EXERCISE DETAILS =>
Put the lines between the one holding "How do I perform: Click" and the one holding "[x=1376, y=71]", inclusive, into a JSON list of strings, one string per line, with blank lines left out. Leave the pictures out of the list.

DATA =>
────
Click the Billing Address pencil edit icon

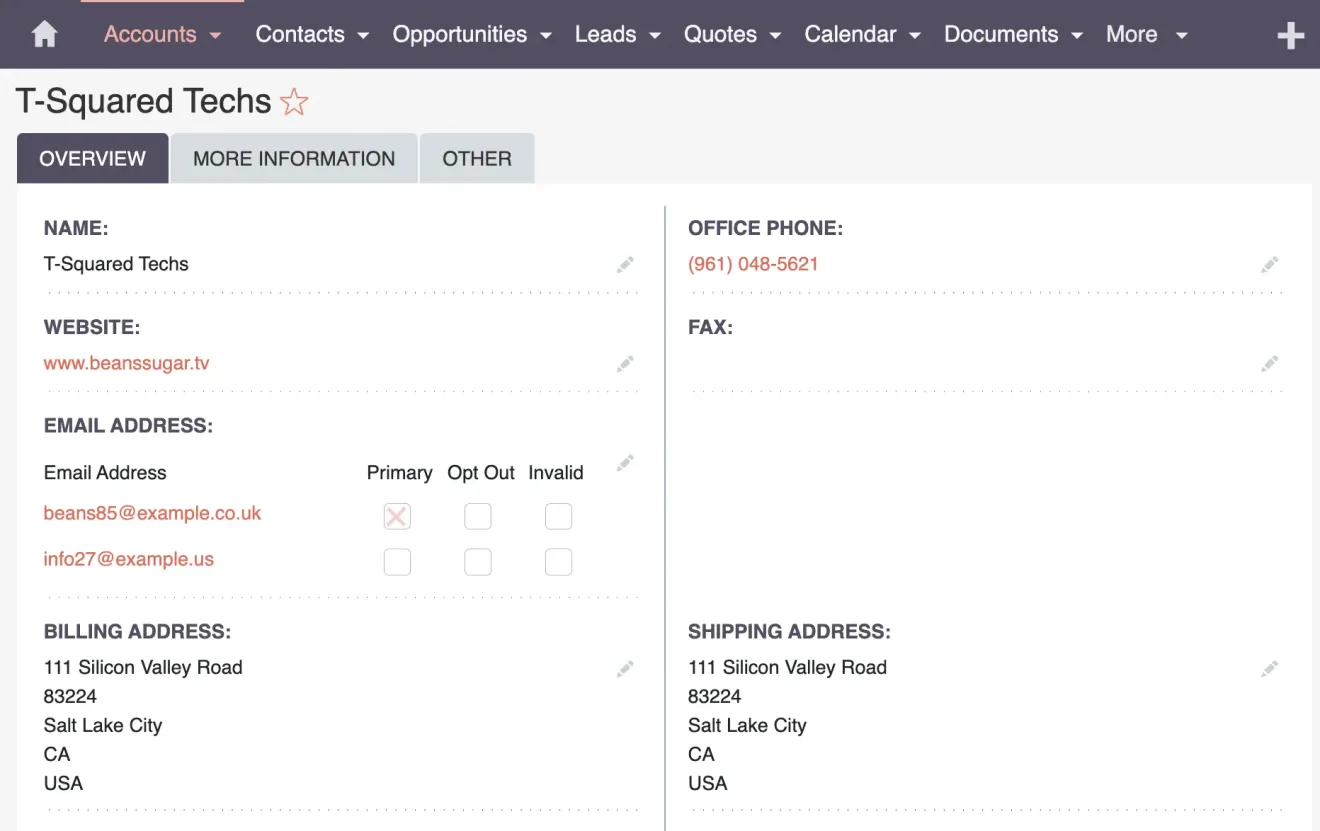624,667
────
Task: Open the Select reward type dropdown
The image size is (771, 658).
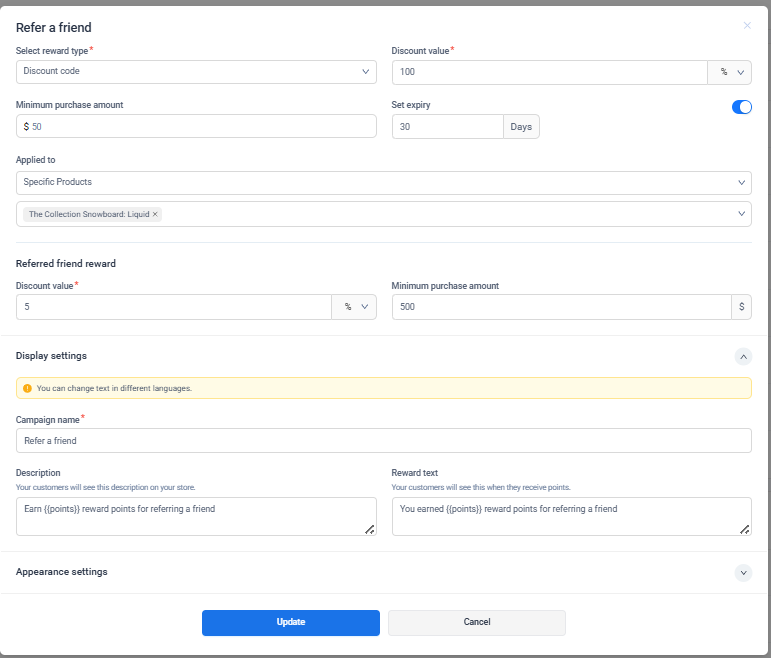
────
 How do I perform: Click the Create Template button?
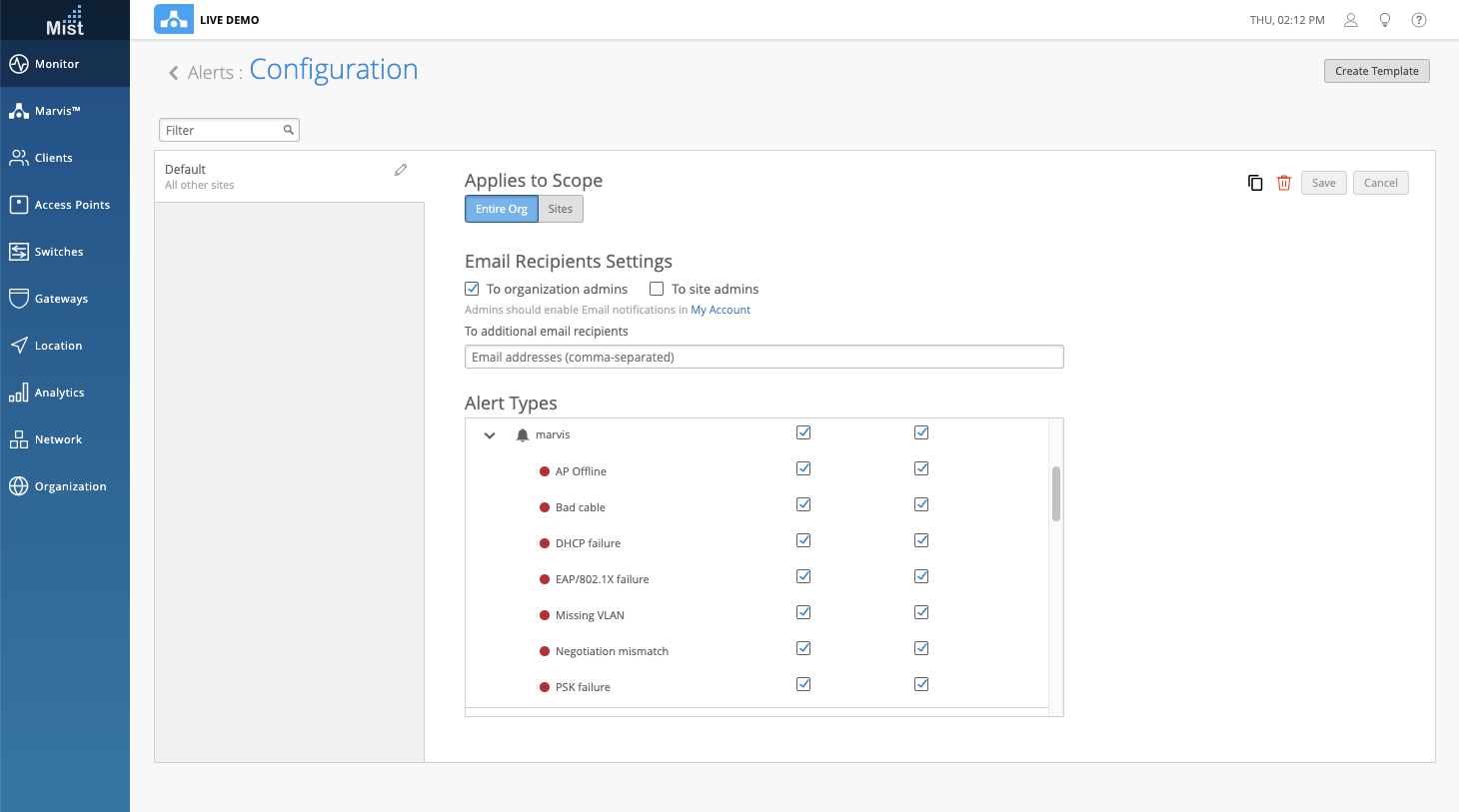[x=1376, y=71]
────
ANSWER TO THE TASK =>
[
  " How do I perform: Click the Create Template button?",
  "[x=1376, y=71]"
]